Risen paints a nice picture in Part One. It's a mid-America I didn't really know. I only passed through the place back in the 70s when Greyhound had a $99-for-30-days promotion on, and I may have eaten at a roadside diner in Twin Falls, pie ala mode and coffee (was that Tom Waits over there, with that 'closing time' look on his puss; and rin another both Jack Nicholon was tellingthe wiatress to hold the sandwich between her knees; geez, I laughed). I couldn't picture Idahoans in their domestic tranquilities, but when I did it was dark, and I couldn't wait to cross the line into Big Sky country, Montana, home of Mama Missoula. It was years before I thought about Idaho again. In Maryland, I took a girl I liked to a movie in Silver Spring; it was My Own Private Idaho, which apparently was some kind of symbolic gay coming-out film. Later, my ultra feminist culture instructor at UMass, who'd jump the fence in a heartbeat to get to you, would claim that the Bard himself was a homosexual. Eyes challenging me. I may have let out a small scream at this provocation. No, I stayed on the bus, thumbing through my Erich Fromm, Anatomy of, I think, or was it Escape from.
Part Two of The Last Honest Man is devoted to the year 1975, the year of Church Committee Hearings, and is by now fairly familiar terrain to any lefty who grew up through the 60s and 70s. Many of us have longed to understand how JFK could be murdered, followed by his alleged murderer, Oswald, and for there to be so little satisfactory answers for the death decades later. Overnight, many Americans suspected an "inside" job, with the CIA the leading suspect in their minds. We became a nation of real honest-to-goodness conspiracy theorists. Even the first phone call Bobby Kennedy made after hearing of his brother's demise in Dallas was to call the CIA and ask if they had done it, according to Robert Kennedy, Jr., now running for president himself. Probably, Malcolm X was closest to the Truth when asked what he thought of the JFK assassination: "Looks like the chickens came home to roost." Even Dylan took some sh*t when he got up to accept the comfortably left Emergency Civil Liberties Committee's annual Tom Paine award in 1963 and offered up that he could kinda relate to where Lee Harvey Oswald was coming from. (Hisses! From the Left!)

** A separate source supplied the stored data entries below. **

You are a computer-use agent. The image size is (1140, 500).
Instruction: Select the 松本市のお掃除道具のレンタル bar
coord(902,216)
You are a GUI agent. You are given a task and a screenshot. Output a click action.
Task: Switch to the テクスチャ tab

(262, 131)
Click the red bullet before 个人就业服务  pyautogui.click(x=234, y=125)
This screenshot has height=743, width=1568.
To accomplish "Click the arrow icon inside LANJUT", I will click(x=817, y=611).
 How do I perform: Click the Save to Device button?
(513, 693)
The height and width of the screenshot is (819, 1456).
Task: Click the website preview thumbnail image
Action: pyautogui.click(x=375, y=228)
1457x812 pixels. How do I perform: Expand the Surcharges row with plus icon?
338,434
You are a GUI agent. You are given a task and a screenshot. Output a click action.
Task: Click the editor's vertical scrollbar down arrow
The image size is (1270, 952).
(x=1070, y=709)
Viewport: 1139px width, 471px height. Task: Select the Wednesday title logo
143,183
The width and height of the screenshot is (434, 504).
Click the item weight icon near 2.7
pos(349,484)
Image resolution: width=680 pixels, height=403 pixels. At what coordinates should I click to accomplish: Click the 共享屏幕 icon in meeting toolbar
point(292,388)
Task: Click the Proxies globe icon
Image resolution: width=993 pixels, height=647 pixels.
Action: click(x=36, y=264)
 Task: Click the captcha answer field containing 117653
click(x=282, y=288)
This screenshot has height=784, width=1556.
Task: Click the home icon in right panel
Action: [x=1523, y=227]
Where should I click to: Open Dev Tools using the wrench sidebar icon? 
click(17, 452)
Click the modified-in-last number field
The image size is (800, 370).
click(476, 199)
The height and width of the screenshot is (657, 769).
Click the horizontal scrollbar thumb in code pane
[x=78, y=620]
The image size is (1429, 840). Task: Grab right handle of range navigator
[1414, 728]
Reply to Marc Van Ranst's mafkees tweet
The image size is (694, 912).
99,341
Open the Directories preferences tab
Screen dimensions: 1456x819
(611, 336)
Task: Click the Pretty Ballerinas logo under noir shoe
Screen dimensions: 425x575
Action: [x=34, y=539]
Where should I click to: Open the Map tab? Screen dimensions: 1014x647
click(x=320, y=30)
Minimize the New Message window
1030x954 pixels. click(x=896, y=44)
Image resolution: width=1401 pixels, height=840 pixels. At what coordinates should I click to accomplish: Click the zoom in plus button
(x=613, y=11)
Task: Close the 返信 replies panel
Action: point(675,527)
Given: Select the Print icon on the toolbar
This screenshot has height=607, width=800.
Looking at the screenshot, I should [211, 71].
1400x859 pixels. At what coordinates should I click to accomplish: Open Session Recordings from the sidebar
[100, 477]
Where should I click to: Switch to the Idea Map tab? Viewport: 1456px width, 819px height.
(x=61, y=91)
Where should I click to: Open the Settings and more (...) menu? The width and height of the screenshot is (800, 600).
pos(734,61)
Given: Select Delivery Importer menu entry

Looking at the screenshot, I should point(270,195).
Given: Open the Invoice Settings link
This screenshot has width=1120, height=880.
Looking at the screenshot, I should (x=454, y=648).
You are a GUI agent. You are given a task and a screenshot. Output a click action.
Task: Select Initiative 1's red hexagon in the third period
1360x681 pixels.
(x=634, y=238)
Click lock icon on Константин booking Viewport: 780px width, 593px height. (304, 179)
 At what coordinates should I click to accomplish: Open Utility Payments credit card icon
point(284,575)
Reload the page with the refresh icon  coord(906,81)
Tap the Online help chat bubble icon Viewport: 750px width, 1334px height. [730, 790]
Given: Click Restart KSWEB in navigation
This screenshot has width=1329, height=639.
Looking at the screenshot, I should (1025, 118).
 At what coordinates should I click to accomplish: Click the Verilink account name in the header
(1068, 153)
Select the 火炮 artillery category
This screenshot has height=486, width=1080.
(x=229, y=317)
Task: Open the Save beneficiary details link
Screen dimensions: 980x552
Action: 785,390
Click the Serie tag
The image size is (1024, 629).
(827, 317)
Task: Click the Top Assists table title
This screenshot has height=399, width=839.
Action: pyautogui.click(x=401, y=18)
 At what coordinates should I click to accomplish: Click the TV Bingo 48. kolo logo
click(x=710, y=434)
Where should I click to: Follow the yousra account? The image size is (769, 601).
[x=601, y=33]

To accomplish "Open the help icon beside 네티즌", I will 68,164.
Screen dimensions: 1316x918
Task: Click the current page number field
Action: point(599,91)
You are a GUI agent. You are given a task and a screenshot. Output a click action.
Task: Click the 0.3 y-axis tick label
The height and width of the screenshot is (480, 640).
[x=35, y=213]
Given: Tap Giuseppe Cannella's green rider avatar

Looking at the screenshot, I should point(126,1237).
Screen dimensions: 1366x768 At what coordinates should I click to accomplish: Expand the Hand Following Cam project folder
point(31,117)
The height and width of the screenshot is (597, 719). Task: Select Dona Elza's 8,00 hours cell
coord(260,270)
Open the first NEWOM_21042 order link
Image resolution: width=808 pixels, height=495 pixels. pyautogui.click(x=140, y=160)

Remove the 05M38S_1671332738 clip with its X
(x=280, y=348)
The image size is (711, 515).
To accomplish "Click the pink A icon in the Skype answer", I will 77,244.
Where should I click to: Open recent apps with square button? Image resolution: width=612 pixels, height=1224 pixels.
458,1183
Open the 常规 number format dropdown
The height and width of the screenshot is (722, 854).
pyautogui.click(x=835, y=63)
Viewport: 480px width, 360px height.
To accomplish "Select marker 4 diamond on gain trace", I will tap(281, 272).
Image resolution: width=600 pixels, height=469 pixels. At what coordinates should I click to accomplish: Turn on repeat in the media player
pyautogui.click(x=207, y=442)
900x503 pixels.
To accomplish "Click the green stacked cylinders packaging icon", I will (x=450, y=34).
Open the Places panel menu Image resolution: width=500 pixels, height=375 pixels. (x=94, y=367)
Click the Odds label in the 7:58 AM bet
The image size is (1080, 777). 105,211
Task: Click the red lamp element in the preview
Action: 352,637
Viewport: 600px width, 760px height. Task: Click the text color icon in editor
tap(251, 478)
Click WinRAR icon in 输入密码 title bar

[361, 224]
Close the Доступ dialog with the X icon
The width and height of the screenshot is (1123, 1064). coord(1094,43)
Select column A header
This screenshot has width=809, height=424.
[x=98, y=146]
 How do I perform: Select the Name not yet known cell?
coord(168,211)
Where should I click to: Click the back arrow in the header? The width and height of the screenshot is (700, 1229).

Risen succinctly frames the Church credo:
Church saw the committee's task as to act as a kind of constitutional convention, debating the proper balance between national security and civil liberties.
What Church discovered and revealed was that the CIA, his bailiwick (Walter Mondale had been given his own sub-committee to look into the FBI), had become, as the famous 1961 Schlesinger Memo to JFK, following the failed Bay of Pigs, had implied, a virtual parallel government and operated by its own rules, disdainful of elected officials and refusing to be held accountable for its covert deeds. Kennedy had wanted to 'scatter the Agency to the winds,' feeling that they made diplomacy far more difficult than it had to be by going unauthorized on missions and operations that had shown over the years failure.
But Church was especially upset by the pursuit of presidents who used the CIA to assassinate foreign leaders under the rubric of 'national security'. Risen writes:
CIA assassination plots that revealed a long pattern of criminality in American national security policy that had never been fully disclosed or curbed. The CIA plots targeted Patrice Lumumba in Congo; Ngo Dinh Diem in South Vietnam; Rafael Trujillo in the Dominican Republic; and General Rene Schneider in Chile, and combined, took place over four consecutive presidential administrations Eisenhower, Kennedy, Johnson, and Nixon. The horrific stories disclosed by the committee's investigations of the four cases confirmed Frank Church's belief that the United States was not always a force for good in the world, and that the rise of an unaccountable and permanent national-security state was perverting American foreign policy.